Quantum Watermarking Based on Neighbor Mean Interpolation and LSB Steganography Algorithms

  • WenWen Hu
  • Ri-Gui ZhouEmail author
  • YaoChong Li


This paper investigates a quantum watermarking scheme using image interpolation method. Based on the novel enhanced quantum representation of digital images (NEQR), a new scaling-up quantum carrier is generated via Neighbor Mean Interpolation (NMI) method first. Then, three binary watermark images are formed a conceptual quantum watermark image with 3-qubit grayscale based on NEQR, and it is embedded into the new generated quatnum carrier image pixel’s least significant bit (LSB). To achieve this aim, the Quantum Fourier Transform (QFT) is introduced first. Based on QFT operations, several QFT based quantum modules, i.e., quantum Adder, Subtractor and Divider are defined as well as some others commonly used quantum modules also reviewed. Following that, based on these quantum modules, the quantum circuit for image scaling-up is presented first, which can generate a new enlarged quantum carrier image. Then, based on the generated quantum carrier image, we further illustrate the integrated quantum circuit for how to embed quantum watermark images into quantum grayscale carrier images.

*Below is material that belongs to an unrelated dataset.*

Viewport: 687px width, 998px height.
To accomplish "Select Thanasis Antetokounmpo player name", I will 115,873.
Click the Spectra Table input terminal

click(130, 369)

Finally, the quantum circuit complexity is analyzed, which proves that we presented quantum watermarking scheme can be realized within polynomial time complexity, and the experiment results based on classical computer (i.e., non-quantum version) are simulated under the classical computer software MATLAB 2016a, which demonstrates that we investigated method has an acceptable visual effect and also easy to detect the attacks.


Quantum watermarking Neighbor mean interpolation Least significant bit Circuit complexity 



This work is supported by National Key R&D Plan under Grant No. 2018YFC1200200; the National Natural Science Foundation of China under Grant No.61463016 and No.61763014; Science and technology innovation action plan of Shanghai in 2017 under Grant No.17510740300.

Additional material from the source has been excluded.